Note that capacity and bandwidth are different for our purposes. Bandwidth is the transmission rate of the physical media. It is the number quoted by your ISP but it does not take into consideration any protocol overhead or queuing delays. Capacity, on the other hand, takes these into consideration. Given this, the bandwidth number is typically higher than capacity. Capacity, however, is a better representation of how application data experiences the network.
TruPath uses packet dispersion analysis to calculate capacity. To understand how it this works, imagine two packets of equal size are sent back-to-back with no other traffic on the line. We’re interested in the distance between those packets by the time they reach the target. The packet dispersion is the time between the arrival of the last byte of the first packet and the last byte of the second packet.

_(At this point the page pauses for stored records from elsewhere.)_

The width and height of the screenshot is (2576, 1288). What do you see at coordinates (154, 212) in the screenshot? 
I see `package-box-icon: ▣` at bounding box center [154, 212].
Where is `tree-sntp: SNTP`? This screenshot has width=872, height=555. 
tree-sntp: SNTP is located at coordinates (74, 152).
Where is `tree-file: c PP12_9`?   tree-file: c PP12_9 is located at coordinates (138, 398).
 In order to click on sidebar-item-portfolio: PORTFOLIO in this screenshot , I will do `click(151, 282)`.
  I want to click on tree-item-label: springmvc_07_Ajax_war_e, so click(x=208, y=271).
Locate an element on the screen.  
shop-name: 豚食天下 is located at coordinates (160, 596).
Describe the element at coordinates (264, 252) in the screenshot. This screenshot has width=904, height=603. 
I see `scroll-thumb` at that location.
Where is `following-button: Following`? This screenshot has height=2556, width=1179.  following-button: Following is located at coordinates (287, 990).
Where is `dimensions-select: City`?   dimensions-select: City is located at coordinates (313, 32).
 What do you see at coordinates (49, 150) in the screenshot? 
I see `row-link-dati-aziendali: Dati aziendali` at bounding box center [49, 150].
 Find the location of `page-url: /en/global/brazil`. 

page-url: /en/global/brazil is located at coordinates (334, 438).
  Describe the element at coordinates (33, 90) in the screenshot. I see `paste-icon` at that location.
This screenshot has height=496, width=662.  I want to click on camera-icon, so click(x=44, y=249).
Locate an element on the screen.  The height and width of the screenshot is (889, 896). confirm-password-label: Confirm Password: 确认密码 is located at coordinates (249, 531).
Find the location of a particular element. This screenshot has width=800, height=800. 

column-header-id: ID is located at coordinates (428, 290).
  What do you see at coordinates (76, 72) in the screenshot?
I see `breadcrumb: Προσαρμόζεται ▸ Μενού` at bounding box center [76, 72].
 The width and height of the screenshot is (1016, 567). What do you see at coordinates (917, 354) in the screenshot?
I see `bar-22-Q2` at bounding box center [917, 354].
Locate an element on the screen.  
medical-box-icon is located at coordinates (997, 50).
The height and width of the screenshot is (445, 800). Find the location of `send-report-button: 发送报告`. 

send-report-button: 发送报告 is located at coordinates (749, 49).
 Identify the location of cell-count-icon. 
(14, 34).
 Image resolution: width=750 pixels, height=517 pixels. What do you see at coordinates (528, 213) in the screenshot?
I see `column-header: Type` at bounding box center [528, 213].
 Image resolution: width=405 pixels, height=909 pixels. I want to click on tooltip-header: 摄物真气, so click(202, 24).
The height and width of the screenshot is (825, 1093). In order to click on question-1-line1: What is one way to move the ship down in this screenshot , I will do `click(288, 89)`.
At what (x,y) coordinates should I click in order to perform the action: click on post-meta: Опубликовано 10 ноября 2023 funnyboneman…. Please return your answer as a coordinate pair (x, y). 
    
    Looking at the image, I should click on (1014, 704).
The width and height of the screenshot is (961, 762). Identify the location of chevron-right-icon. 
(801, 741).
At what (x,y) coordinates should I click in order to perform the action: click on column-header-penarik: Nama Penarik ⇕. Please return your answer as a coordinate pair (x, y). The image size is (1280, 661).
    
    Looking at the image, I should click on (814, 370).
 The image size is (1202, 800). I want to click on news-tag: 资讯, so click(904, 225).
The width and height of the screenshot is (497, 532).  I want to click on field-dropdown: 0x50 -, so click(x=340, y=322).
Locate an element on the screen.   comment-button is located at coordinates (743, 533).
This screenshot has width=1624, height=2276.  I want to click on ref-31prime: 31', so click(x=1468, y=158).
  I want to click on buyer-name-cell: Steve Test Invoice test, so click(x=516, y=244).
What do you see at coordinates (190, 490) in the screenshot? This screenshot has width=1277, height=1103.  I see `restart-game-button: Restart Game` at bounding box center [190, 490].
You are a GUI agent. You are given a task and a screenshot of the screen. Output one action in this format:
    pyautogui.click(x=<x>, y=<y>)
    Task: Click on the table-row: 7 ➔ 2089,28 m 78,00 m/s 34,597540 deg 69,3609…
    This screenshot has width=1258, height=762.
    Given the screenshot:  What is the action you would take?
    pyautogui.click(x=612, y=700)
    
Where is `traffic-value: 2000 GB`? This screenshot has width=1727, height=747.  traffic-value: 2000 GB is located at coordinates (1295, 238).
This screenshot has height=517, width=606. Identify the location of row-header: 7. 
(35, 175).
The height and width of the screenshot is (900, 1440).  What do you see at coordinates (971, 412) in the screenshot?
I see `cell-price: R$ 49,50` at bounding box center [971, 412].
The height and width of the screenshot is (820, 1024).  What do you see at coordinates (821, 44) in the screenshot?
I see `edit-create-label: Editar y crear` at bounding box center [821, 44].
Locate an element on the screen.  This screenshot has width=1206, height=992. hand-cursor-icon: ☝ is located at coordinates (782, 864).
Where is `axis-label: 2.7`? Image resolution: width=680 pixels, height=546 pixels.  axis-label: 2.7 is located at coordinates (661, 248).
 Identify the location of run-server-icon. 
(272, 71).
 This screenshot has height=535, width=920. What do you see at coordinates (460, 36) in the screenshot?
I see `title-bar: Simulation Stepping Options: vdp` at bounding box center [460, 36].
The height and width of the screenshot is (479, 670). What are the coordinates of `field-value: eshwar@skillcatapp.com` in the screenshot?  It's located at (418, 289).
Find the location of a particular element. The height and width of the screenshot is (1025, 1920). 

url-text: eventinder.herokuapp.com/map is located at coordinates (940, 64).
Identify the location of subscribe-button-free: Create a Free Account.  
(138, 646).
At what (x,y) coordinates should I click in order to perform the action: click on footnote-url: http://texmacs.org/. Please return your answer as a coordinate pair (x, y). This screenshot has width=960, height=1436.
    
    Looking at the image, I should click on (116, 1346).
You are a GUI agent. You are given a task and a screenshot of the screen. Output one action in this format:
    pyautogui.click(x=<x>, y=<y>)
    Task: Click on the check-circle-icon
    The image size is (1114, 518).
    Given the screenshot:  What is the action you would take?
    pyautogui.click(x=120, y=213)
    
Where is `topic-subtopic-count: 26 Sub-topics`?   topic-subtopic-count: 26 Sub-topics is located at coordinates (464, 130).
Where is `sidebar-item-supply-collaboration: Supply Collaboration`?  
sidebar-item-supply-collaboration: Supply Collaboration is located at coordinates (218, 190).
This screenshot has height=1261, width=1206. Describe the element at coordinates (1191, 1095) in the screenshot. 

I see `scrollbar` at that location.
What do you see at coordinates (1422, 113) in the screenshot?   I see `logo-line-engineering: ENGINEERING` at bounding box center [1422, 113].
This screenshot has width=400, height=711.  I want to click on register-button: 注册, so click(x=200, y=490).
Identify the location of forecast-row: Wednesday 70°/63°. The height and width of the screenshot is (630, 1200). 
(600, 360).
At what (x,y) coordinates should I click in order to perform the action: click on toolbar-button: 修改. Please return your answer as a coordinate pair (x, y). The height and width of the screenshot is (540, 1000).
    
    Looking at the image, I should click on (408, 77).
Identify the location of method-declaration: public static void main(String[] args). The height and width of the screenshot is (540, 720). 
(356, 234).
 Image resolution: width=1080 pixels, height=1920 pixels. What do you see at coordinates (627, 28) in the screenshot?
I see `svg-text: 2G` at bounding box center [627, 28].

To calculate the total capacity of the path in bits per second, we divide the packet size (in bits) by the dispersion (in seconds). The dispersion value used to determine total capacity is the minimum dispersion observed over a series of packet trains. Available capacity is calculated using the average dispersion of a series of packet trains taking lost packets into consideration in the calculation. Utilized capacity is the total capacity minus the available capacity.
These calculations are for dual-ended paths. For single-ended paths the one-way dispersion is half the difference of the round-trip times of each ping/response pair.
The measurement process is iterative:
- Measurements are taken every minute.
- Each iteration consists of multiple packet trains, each with a specific packet size and number of packets (up to 50) per train.
- Sending multiple packet trains reduces the effect of packet loss.
- Sending large packets guarantees queuing. If packets did not get queued, there would be no dispersion and capacity would be overestimated.
- The initial packet size is the path MTU (PMTU).
- PMTU is the largest packet size a path can handle without fragmentation.
- APM considers the best option for total capacity measurement to be a packet train with the largest packet size that experiences no packet loss.
Anything that affects the round-trip time of test packets including low-bandwidth links, congested links, and operating system effects, are accounted for in the capacity measurement. These are the same effects your application data experiences.
Mean Opinion Score (MOS)
The Mean Opinion Score (MOS) is an estimate of the rating a typical user would give to the sound quality of a call. It is expressed on a scale of 1 to 5, where 5 is perfect. It is a function of loss, latency, and jitter. It also varies with voice codec and call load.